Set out exactly, line by line, the stretch of data below that begins at the line containing "Viewport: 702px width, 702px height." and ends at the line containing "the Total Investment", with both ends kept.
** Opening Given records block **
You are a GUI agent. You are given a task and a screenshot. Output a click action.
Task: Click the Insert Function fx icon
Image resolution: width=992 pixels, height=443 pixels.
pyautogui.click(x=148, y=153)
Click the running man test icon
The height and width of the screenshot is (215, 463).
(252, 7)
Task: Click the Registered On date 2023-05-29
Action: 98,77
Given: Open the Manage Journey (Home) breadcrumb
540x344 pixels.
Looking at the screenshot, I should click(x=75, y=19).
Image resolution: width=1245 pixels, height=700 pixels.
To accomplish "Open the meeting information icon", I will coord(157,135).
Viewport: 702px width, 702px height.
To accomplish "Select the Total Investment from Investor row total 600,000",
** Closing Given records block **
** Opening Given records block **
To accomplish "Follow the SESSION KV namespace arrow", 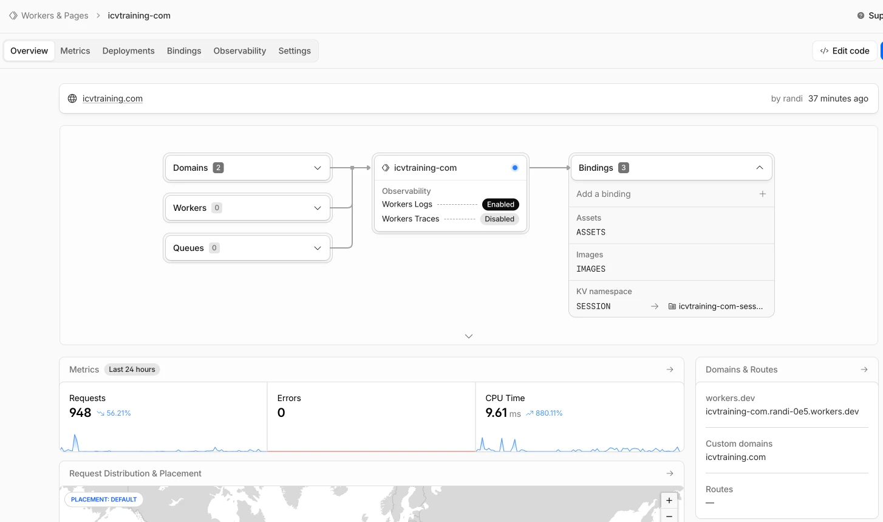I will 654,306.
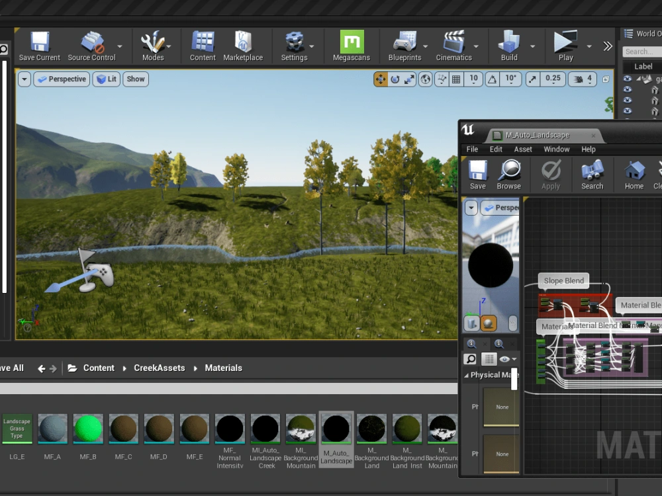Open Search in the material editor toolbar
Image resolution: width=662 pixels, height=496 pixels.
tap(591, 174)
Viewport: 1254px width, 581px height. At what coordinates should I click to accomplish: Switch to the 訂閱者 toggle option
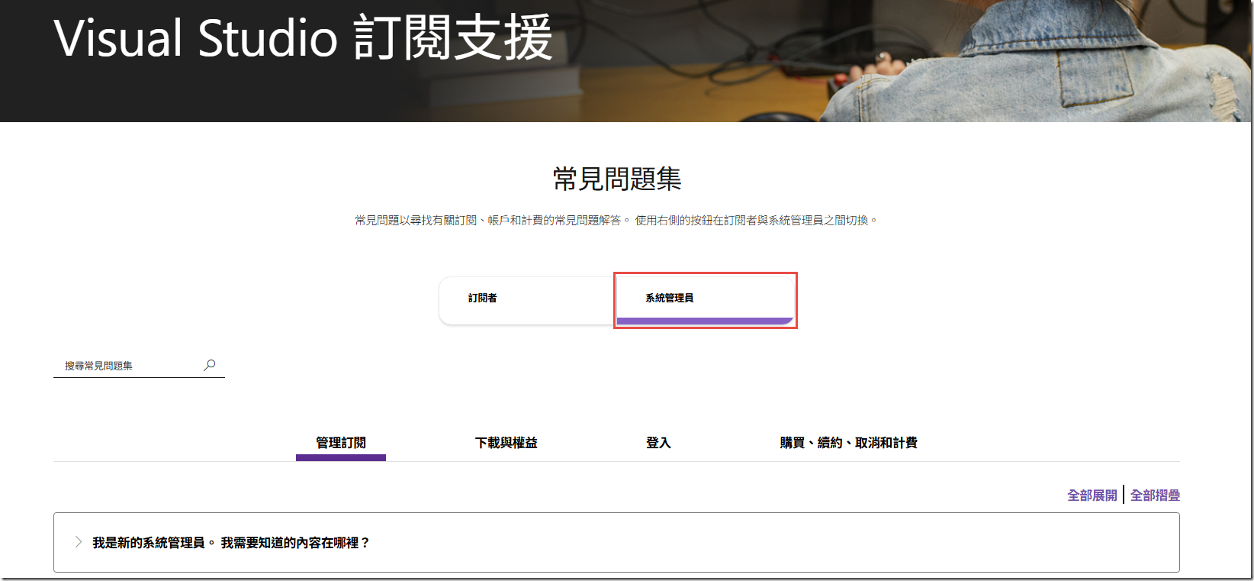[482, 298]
** Closing Given records block **
**Exercise result:**
Viewport: 702px width, 702px height.
To accomplish "Select the Total Investment from Investor row total 600,000",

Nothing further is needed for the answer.